By DENISE MAYCOCK
Tribune Freeport Reporter
PRIME Minister Dr Hubert Minnis revealed that of the 20 investor groups interested in purchasing the Grand Lucayan resort, there are seven serious contenders the government is looking at closely.
“We want to ensure that whomever purchases the hotel will have the funds to carry it forth to the future and vision of the Bahamas,” he said while taking questions from reporters on Wednesday at the Grand Bahama Technology Summit in Freeport.
Dr Minnis is confident that the hotel property will be sold, but also indicated that the government will soon make a big announcement about a project for Grand Bahama.
“We have a great project for Grand Bahama that hopefully we will be able to announce very soon, he said. “I won’t give a commitment or date, but very soon we will announce a very great project that I think will assist in projecting Grand Bahama forward.”
The unsold Grand Lucayan property continues to negatively affect the island’s economy.
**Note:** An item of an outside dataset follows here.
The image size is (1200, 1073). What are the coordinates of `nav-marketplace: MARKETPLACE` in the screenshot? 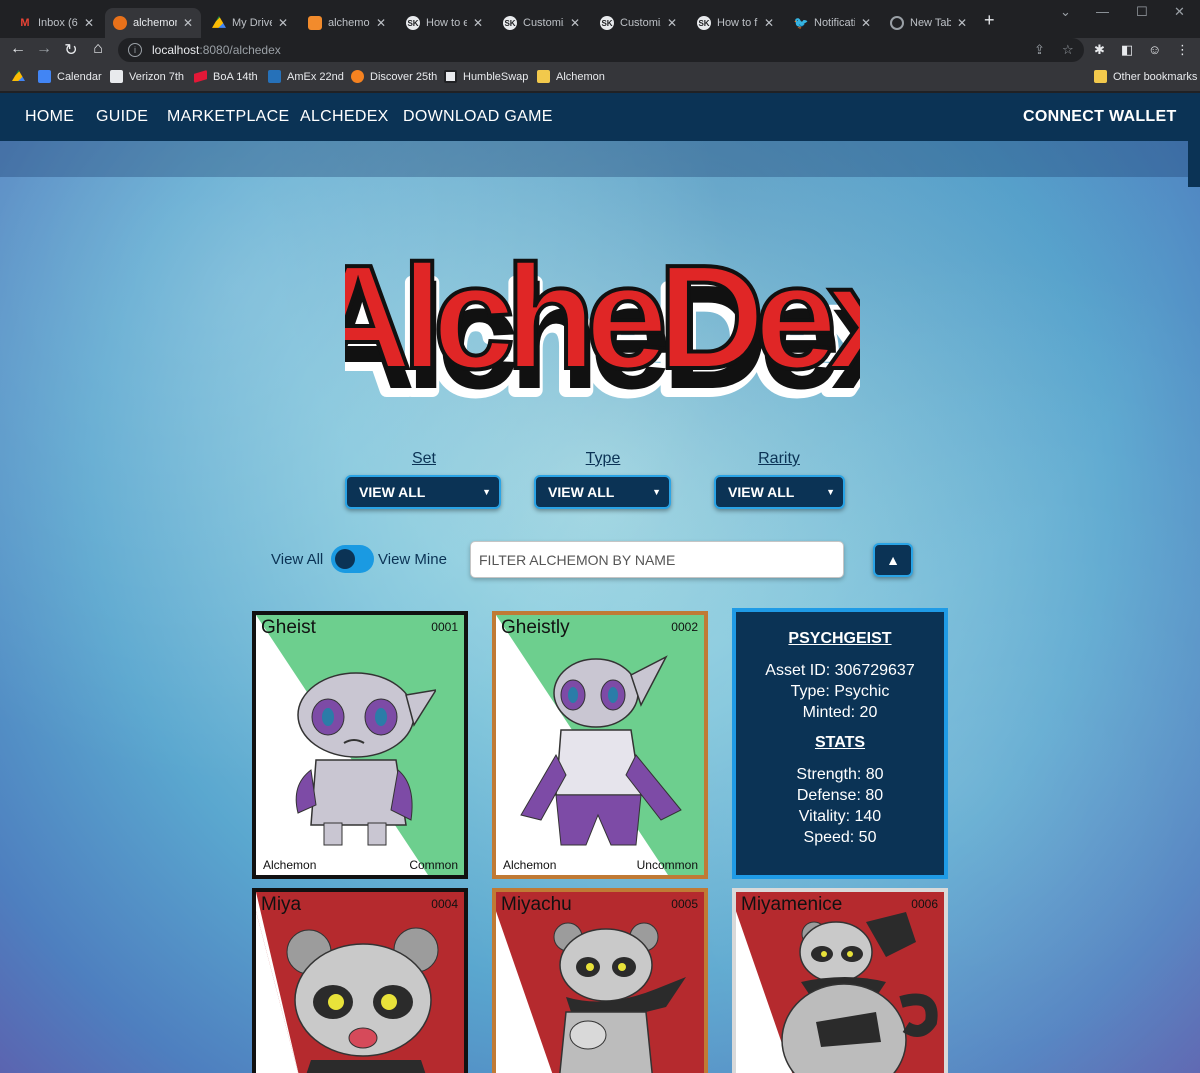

Businesses at the nearby Port Lucaya Marketplace are closing one by one. The remaining stores and straw vendors are struggling to hang on until the hotel can be sold.
When asked for an update on the sale of the hotel, Dr Minnis said: “My understanding is that at least about 20 groupings are showing interest and about seven look very serious. The committee (overseeing the sale) is dealing with it.”
He added that separation packages to hotel employees will be carried out in compliance with the union’s industrial agreement and the country’s laws in terms of what workers are entitled to.
“I have not been intimately involved in negotiations (with the lawyers for the frontline employees), but they know they must follow the laws of the Bahamas and under no circumstance are we to compromise or marginalise any Bahamian.”
Earlier this year the government bought the beleaguered hotel for a purchase price of $65m, with plans to quickly offload it to a viable buyer.
Dr Minnis assured hotel workers and residents that things will turnaround for Grand Bahama.
“I think Grand Bahama has a bright future …and I think things will work out,” he said, referring to the new businesses exhibited at Tech Summit that have been started by Bahamians.
“As you know technology is the future. When I walked through (the exhibition floor) I was surprised at the number of Bahamians that have started their own businesses. They started with just one or two individuals and are now in the process of hiring as much as 25 employees and looking to employ more. So, we are in a digital revolution and we will have Bahamians coming out as millionaires during this time.”
When asked about airlift to the island, Dr Minnis admitted that has always been a very difficult challenge for Grand Bahama.
“Airlift into Grand Bahama has been very expensive, and we have been discussing that regularly with tourism (officials) and Bahamasair to see how we can deal with that. It is challenge but nothing is impossible…but we are prepared to break down those walls and barriers to succeed.”